(Element and text location data)
● ● ●

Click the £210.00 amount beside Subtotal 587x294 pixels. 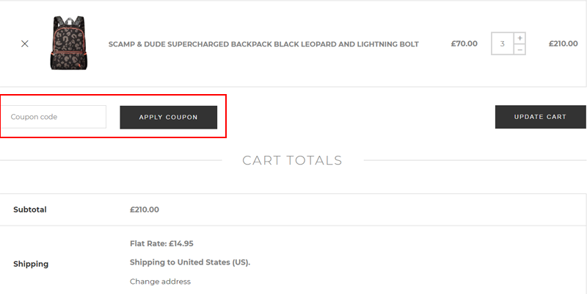coord(144,209)
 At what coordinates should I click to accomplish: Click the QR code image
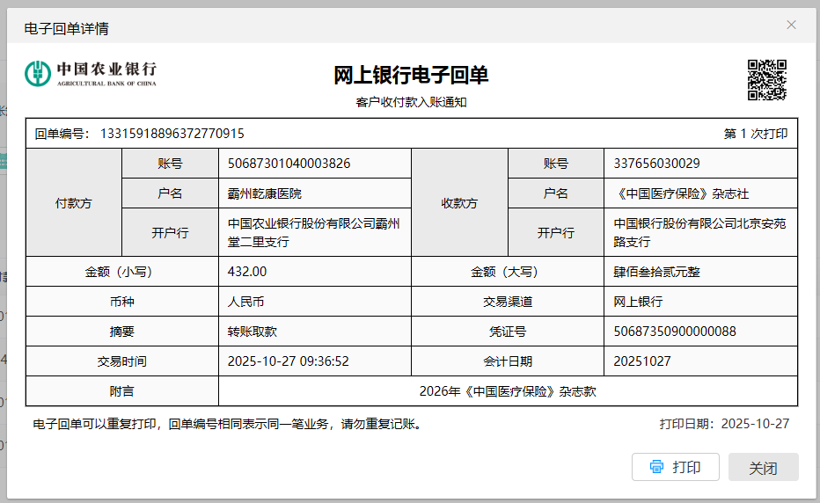pyautogui.click(x=766, y=80)
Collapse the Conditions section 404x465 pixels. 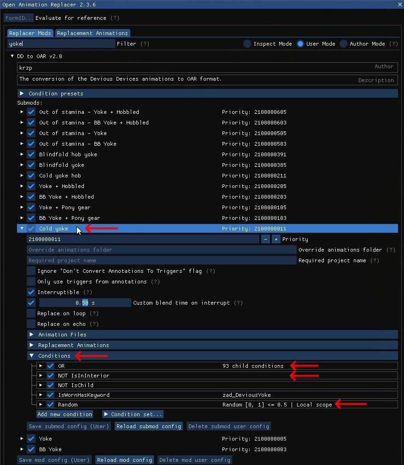coord(31,355)
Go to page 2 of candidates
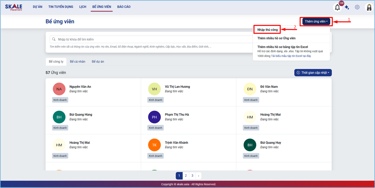 point(186,176)
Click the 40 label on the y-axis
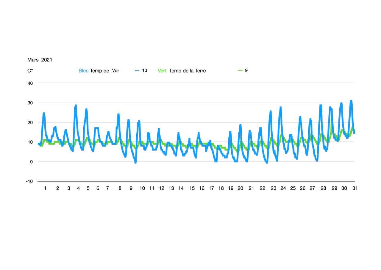This screenshot has height=270, width=381. coord(30,83)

● ● ●

### Short problem
Format the data, starting with the line containing "Go to page 2 of candidates" and going on through the end of the data, as a two-column CSV with the columns input and output. Each row should pair a text with its answer, with each value in one quoted field, line breaks turned into spaces, and the pictures left out.

### Task answer
input,output
"Go to page 2 of candidates","point(186,176)"
"Click the 40 label on the y-axis","This screenshot has height=270, width=381. coord(30,83)"